And, quite simply, it had a better crown. Moreover, it is not just a “better” crown than the crown of the Daymark (in my opinion), it is (also in my opinion) perhaps the best crown in the industry, full stop. High praise? Undoubtedly. Well-deserved? To my eyes, that is also a definite yes.
A vision of versatility
The Schofield accessories are something else. In fact, I like them so much I think I will dedicate a separate article to them in the coming weeks (watch this space). Perhaps the best and most versatile offering beyond the brand’s watches, are its straps. The materials are top-drawer. The styling perfectly straddles traditional and contemporary. Best of all, a wide array of brightly colored linings and ceramic-coated buckles offer customers the chance to add a pop of personality to proceedings.
A new champion
The Schofield Strange Lights is, despite its bold red and green dial options, the perfect base model to buy. It could accept any strap you could imagine. The Strange Lights would look divine on tweed, vivacious on velvet, sophisticated on suede… It is a characterful chameleon perfectly positioned to react to your mood.
…a crisp and decisive visage.
Why do I feel comfortable saying that despite the fact the dials are so colorful? It is because they are so full-blooded. While neither green nor red are particularly neutral colors, the absence of secondary or tertiary colors creates a very solid foundation upon which customers can let their strap fantasies play out. By using no more than two shades of the same color on the dials, Ellis has achieved a crisp and decisive visage. The green is surely the more versatile of the two, but the red has a very strong look to it that I imagine will be met with a positive reception.

Exercises:
**a.** In the passage on the Schofield Strange Lights, which dial color is judged the more versatile?
**b.** Carry on the passage on the Schofield Strange Lights, beginning after its last sentence.
The lines placed after this passage are not needed.

Dataset extract:

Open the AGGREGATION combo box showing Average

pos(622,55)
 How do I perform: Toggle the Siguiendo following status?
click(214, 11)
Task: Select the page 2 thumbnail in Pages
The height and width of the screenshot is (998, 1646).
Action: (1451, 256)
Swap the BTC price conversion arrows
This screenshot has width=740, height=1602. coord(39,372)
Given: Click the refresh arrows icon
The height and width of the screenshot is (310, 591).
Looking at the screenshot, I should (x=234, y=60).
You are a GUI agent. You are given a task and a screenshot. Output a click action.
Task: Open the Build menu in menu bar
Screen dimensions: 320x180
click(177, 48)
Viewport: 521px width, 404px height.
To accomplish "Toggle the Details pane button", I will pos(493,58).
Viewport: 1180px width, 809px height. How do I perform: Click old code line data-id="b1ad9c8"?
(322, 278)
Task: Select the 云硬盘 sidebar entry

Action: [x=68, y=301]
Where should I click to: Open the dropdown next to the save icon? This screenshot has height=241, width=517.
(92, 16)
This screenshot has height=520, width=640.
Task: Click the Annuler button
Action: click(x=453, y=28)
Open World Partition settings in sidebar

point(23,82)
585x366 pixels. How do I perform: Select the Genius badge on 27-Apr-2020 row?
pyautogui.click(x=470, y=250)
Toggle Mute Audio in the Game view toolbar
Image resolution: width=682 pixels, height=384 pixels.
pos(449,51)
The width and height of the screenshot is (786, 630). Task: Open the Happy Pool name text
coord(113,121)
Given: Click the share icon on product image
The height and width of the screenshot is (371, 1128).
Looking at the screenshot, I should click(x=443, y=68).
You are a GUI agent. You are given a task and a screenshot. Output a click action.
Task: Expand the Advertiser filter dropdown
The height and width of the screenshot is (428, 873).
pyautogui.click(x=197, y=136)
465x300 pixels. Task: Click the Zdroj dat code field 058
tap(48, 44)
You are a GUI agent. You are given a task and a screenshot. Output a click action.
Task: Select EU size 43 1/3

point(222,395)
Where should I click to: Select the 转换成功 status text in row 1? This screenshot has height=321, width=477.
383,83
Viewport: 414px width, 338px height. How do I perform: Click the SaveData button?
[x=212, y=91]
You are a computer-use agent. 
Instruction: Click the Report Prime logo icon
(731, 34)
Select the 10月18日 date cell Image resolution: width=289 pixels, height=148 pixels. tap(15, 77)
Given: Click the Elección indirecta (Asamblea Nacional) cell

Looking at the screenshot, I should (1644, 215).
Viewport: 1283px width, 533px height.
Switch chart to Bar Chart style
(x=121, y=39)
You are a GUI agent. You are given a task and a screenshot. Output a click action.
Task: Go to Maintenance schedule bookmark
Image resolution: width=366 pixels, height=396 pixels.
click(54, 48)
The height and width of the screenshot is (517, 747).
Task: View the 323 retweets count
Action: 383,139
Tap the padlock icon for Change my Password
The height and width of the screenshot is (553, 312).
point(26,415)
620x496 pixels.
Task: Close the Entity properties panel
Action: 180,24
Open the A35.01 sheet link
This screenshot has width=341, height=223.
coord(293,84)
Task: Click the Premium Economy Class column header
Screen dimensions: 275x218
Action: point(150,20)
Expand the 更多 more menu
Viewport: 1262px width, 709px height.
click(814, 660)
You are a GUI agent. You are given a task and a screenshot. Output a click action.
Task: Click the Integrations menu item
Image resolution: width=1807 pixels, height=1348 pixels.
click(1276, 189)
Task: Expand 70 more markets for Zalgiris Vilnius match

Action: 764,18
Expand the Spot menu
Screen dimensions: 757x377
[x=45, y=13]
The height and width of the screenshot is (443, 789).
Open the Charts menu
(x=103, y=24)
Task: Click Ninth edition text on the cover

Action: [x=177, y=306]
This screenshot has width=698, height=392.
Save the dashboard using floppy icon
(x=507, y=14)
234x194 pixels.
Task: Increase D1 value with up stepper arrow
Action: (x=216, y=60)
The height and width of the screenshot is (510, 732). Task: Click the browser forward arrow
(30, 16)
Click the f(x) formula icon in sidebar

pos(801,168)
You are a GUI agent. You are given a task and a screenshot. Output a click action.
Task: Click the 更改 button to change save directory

Responses by task:
**a.** The green dial.

**b.**
Lightweight case, heavyweight design
The case of the Strange Lights series is made from titanium. On a strap, that means these watches weigh just 85g. This is not the first time Schofield has used titanium cases. However, it is the first time they have been paired with this crown. It is also the first time the case flanks have been engraved. On this model, we see the “SWC-S1” code deeply engraved on the lower part of the case band. This follows the style of engraving seen on a couple of the accessories also available from the brand. You will find this style of decoration on both the P-2 pen and the UV-1 torch. It is a neat nod to this model being very much a part of this new era for Schofield.
Probably the area in which Schofield most brutally trounces its competition is case back design. Using the closed case back of a watch as a canvas is rarely so well exploited. Another one of my favorite brands (Laventure) has always done a great job of making the most of this space, but even Laventure comes in behind Schofield in this regard.
Aside from the boundless creativity on display here, there is also the opportunity for customization. And I’m not talking about having your name or date of birth engraved here. I’m talking about a completely custom design. Ellis will gladly entertain the wildest suggestions from existing or would-be clients. This provides a huge opportunity to create something incredibly personal. It will take time. It will cost money (more or less depending on the complexity of the design and the hours spent creating it). But the end result will certainly be special. If owning something truly unique is your goal, this is a good way to achieve it.
A tasty package
Given the green and red colorways offered, the timing of the release could barely be better. This is just about as festive a catalog refresh as you’re likely to see. If you want to make one of the new Schofield Strange Lights yours, it will set you (or your generous loved one(s)) back by £3,295 including VAT + Shipping UK/EU (or £2,746 excluding VAT + shipping US/ROW). Included in that price, is your choice of strap from the Schofield lineup, and an expertly crafted box in ash and cedar woods. There will be just 29 pieces of each model made. Will you choose port? Will you choose starboard? Whichever way you’ll go, I think you’ll be satisfied with your destination. Learn more here.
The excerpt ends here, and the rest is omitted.